-- Opening Marker --

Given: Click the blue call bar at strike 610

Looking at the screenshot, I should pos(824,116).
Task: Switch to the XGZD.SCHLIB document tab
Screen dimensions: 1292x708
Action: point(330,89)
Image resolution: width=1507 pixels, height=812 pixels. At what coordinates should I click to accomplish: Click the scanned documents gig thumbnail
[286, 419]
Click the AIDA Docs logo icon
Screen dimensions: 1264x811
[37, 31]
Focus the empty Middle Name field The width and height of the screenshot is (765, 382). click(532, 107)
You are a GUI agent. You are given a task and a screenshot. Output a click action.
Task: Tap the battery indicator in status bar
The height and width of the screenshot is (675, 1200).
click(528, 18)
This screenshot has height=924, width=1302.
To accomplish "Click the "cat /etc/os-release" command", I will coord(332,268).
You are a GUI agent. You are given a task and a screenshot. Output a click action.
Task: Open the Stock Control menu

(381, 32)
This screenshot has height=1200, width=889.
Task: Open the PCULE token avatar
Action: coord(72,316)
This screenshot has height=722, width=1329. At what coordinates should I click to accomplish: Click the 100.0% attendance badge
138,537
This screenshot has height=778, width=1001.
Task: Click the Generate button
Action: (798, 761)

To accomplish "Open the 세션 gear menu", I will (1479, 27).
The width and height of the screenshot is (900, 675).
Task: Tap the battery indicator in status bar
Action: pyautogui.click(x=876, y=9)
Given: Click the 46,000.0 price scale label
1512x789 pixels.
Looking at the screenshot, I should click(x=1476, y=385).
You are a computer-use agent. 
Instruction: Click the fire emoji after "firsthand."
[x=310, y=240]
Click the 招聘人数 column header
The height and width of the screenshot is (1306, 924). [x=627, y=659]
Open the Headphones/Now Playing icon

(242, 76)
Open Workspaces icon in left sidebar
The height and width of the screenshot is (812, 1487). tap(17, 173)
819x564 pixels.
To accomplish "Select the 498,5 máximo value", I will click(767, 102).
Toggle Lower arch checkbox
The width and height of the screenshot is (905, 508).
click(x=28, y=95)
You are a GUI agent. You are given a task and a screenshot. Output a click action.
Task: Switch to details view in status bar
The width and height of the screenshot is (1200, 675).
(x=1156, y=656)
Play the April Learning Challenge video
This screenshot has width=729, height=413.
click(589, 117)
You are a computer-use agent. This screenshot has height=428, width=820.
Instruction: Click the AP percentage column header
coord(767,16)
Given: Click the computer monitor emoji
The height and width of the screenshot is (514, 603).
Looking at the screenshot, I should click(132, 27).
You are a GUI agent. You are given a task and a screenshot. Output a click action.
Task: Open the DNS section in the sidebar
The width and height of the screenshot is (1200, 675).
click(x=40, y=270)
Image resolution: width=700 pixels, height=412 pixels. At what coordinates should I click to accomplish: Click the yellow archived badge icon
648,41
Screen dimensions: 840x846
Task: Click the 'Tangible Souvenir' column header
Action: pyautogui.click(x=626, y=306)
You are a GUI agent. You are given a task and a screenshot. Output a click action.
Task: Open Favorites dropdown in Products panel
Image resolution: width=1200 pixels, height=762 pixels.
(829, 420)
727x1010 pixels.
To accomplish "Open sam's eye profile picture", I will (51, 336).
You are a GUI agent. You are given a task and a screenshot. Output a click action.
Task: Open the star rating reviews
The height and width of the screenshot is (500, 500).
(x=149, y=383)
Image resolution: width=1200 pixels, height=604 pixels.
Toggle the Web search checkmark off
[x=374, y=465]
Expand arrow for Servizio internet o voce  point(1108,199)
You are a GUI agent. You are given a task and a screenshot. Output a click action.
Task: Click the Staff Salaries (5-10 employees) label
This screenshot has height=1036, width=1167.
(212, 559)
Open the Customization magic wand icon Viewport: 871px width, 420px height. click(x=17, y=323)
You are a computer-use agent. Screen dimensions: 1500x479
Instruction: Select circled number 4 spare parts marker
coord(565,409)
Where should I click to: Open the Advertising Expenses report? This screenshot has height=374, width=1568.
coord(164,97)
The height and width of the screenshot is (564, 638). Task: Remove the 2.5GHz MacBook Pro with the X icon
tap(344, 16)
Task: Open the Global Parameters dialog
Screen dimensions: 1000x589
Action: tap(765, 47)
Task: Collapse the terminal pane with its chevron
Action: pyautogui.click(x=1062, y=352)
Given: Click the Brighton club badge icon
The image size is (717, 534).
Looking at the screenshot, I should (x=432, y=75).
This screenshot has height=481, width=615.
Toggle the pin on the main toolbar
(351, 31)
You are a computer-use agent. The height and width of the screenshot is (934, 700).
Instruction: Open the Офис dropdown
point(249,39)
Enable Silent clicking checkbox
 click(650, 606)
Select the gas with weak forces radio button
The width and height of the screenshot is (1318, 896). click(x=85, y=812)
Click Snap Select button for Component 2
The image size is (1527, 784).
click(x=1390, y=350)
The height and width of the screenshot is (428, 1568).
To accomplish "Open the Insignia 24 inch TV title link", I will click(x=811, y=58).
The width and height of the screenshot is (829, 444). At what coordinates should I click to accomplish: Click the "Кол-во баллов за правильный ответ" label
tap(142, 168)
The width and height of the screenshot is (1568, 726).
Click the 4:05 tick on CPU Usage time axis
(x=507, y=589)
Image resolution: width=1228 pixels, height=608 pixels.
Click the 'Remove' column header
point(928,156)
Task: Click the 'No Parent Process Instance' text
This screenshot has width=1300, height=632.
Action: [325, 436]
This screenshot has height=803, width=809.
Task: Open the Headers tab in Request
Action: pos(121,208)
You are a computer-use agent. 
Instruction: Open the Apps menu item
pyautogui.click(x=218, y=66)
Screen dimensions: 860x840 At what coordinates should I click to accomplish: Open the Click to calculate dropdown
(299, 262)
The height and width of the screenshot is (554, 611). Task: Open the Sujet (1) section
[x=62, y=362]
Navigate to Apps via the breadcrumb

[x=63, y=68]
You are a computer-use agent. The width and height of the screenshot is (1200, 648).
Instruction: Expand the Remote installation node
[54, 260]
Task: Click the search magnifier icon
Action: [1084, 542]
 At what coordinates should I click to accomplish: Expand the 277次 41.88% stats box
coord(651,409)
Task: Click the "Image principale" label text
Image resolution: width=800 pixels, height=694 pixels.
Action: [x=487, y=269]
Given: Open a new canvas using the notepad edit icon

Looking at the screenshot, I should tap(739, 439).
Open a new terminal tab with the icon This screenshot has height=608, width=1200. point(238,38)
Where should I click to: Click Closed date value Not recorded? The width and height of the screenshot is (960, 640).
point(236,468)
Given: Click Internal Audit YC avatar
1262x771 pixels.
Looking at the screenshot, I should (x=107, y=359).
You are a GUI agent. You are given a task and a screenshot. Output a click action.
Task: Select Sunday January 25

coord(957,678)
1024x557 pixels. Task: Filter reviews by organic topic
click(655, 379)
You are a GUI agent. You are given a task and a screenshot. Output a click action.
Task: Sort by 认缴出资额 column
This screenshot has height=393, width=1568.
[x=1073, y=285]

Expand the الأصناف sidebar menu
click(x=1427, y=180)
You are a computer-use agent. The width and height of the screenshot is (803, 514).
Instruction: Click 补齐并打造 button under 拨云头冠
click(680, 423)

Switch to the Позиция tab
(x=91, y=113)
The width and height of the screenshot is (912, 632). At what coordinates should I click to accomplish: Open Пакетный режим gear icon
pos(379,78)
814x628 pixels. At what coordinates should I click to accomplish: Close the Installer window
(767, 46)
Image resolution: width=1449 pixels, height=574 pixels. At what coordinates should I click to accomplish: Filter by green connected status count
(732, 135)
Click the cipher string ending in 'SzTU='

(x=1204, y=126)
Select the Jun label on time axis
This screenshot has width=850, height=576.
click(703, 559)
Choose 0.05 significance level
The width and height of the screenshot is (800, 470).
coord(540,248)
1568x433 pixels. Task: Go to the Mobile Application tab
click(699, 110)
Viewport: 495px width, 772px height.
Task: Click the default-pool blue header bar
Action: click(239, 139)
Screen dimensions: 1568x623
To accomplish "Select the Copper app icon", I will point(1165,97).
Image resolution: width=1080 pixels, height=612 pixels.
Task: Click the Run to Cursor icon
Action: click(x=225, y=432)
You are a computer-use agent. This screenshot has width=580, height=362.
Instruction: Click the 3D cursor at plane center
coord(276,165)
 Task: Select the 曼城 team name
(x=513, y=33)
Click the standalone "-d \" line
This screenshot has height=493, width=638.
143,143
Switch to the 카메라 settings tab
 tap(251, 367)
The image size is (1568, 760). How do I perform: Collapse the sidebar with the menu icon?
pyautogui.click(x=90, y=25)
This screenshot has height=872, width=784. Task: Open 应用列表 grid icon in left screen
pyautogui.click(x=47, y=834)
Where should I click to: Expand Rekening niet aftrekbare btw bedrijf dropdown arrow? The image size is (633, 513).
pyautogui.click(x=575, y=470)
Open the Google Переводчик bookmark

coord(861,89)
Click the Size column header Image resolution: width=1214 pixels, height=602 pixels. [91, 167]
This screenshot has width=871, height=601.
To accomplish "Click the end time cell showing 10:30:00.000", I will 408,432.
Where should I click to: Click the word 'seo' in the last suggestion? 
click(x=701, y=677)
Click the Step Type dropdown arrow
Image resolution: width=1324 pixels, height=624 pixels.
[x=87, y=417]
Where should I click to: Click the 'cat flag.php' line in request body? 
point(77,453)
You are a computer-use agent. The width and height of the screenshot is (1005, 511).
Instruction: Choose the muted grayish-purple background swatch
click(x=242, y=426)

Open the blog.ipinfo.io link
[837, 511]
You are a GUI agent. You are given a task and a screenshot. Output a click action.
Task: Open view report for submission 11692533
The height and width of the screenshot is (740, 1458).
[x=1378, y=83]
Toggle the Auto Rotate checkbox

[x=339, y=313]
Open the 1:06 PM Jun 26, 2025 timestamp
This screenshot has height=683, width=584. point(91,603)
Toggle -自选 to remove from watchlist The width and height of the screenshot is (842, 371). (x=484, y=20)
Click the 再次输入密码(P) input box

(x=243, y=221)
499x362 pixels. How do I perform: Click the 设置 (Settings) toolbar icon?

-- Closing Marker --

For the lines above, output exactly those from the line containing "Image resolution: width=1228" through the line containing "Task: Click the 'No", and skip the others.

Image resolution: width=1228 pixels, height=608 pixels.
Click the 'Remove' column header
point(928,156)
Task: Click the 'No Parent Process Instance' text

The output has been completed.